The artwork, at its core, is about human experience, and the artist hints at his own with the parenthetical title, (L.A.). Los Angeles was home for Gonzalez-Torres and his longtime partner, Ross Laycock, whom the artist lost to complications with AIDS in 1991, the year this work was created. Gonzalez-Torres’ candy spills began as a representation of Laycock, with the depletion of the candy acting as a metaphor for the physical loss of the person, but evolved to represent a variety of memories and existences. To honor the artist’s intentions, the candy is replenished every so often, through which, the people, places, and ideas they represent remain everlasting.

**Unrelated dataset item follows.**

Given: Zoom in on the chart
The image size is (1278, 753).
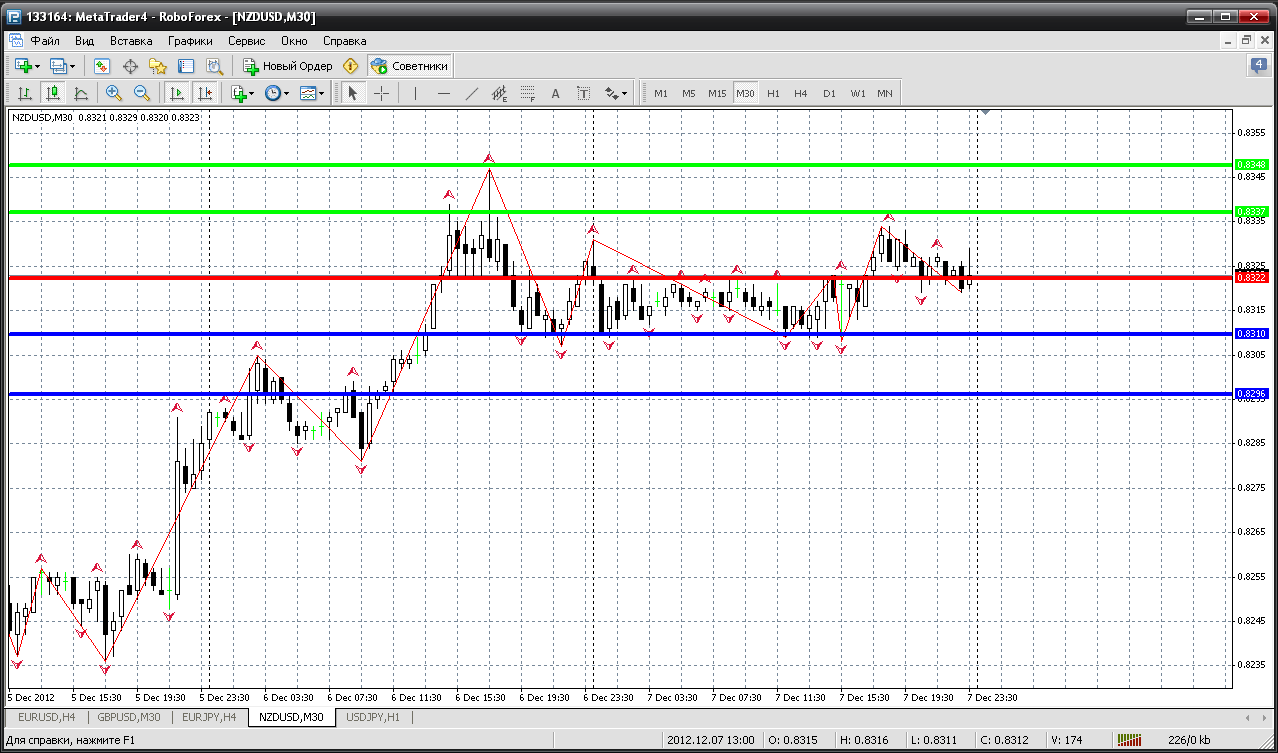Looking at the screenshot, I should click(113, 93).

Generous support for this project provided by Art Bridges.
ABOUT THE ARTIST
Felix Gonzalez-Torres was born in Guáimaro, Cuba on November 26, 1957 and lived in New York City between 1979 and 1995. Gonzalez-Torres attended the Whitney Museum Independent Study Program in 1981 and 1983 and received his BFA in photography from Pratt Institute (Brooklyn, NY) in 1983. He later earned his MFA from the International Center of Photography and New York University in 1987. Gonzalez-Torres received fellowships from the National Endowment for the Arts in 1989 and 1993. He was included in hundreds of group shows during his lifetime, including those at the Whitney Biennial (1991), the Venice Biennale (1993), the San Francisco Museum of Modern Art (1995), and the Art Institute of Chicago (1995). There have been multiple comprehensive retrospectives of the artist’s work since his passing in Miami on January 6, 1996 from AIDS-related complications. In 2007, Gonzalez-Torres was selected to represent the United States posthumously at the Venice Biennale in the exhibition Felix Gonzalez-Torres: America.